ZeSpiole looked over at RuLeuin, whose expression was anxious. ZeSpiole put his head back and burst out laughing. “Oh, Yet! You are so easy to rile! I’m jesting with you, man. You could have killed UrLeyn a hundred times by now. I know DeWar. He doesn’t think you’re an assassin, you big oaf! Here. Have a fruit.” ZeSpiole lifted a buncher and threw it across the bath at the other man, who caught it and then, after a moment’s confusion, laughed too, sinking back into the swirling water and laughing uproariously.
“Ha! Of course! Ah, you tease me like a hussy, ZeSpiole. Yalde!” he said. “This water’s freezing. Get the servants to bring some more hot. And bring more wine! Where’s my goblet? What have you done with it?”
The goblet, sunk in the bath in front of YetAmidous, had left a red stain in the milky water, like blood.
19. THE DOCTOR
The summer passed. It was a relatively mild season throughout the land, but especially so in the Yvenir hills, where the breezes were either pleasantly cool or tolerably warm. Much of the time passed with Seigen joining Xamis below the horizon each night, trailing after it at first, while we performed the first part of the Circuition, dancing almost in step with its senior during those eventful and perplexing early moons at Yvenir, then preceding it by gradually greater and greater increments for the rest of our stay, which, happily, was devoid of significant incident.
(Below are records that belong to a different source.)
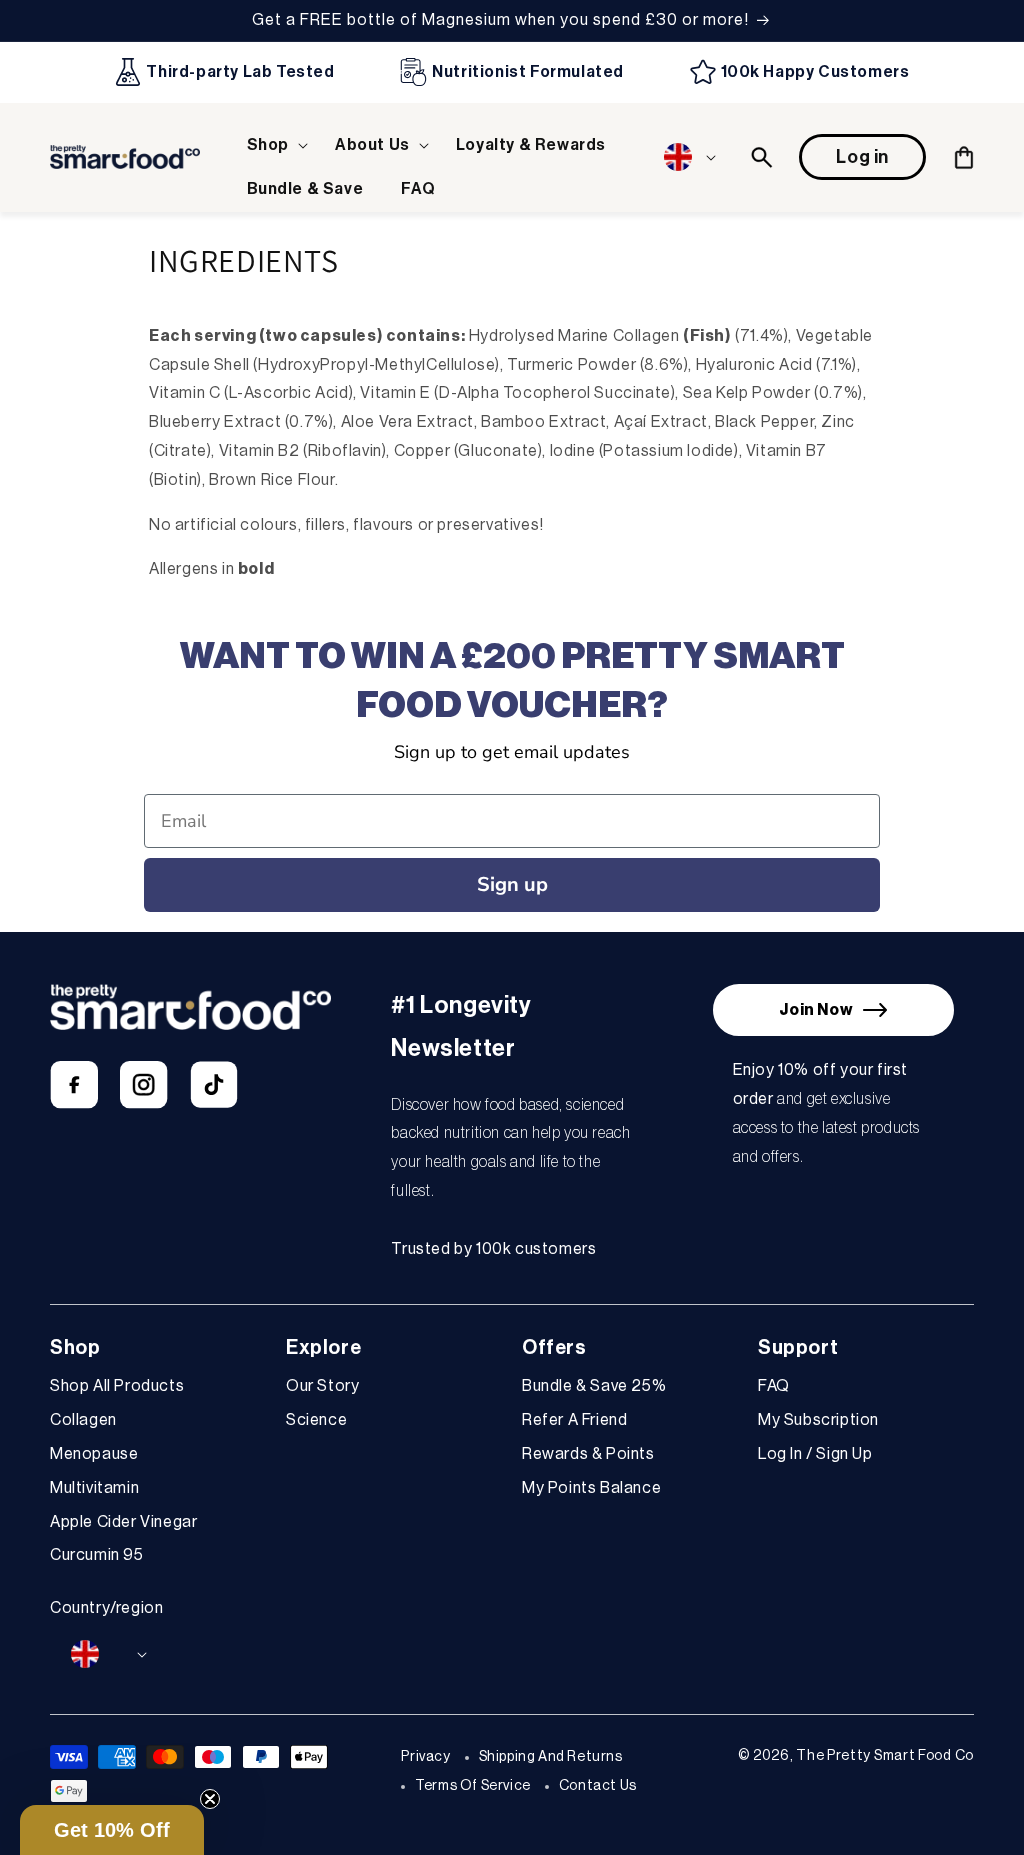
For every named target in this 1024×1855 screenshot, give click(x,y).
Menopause (94, 1454)
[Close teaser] (210, 1799)
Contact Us (598, 1786)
When time came to pack up what needed to be packed up and store what required storing, Seigen was anticipating the rise of the greater sun by a good bell or so, providing the hills with a long leading-dawn full of sharp, extended shadows when the day seemed only half begun and birds chorused and some birds did not and the tiny points that were the wandering stars could sometimes still be seen in the violet sky if the moons were absent or low.
Our return to Haspide was accomplished with all the usual pomp and ceremony. There were feasts and ceremonies and investitures and triumphal parades through newly built gates and dignified processions under specially commissioned arches and long speeches by self-important officials and elaborate gift-givings and formal conferments of old and new awards and titles and decorations and any manner of other business, all of it wearying but all of it, I was assured by the Doctor (somewhat to my surprise), necessary in the sense that this sort of participatory ritual and use of shared symbols helped to cement our society together. If anything, the Doctor said, Drezen could have done with more of this sort of thing.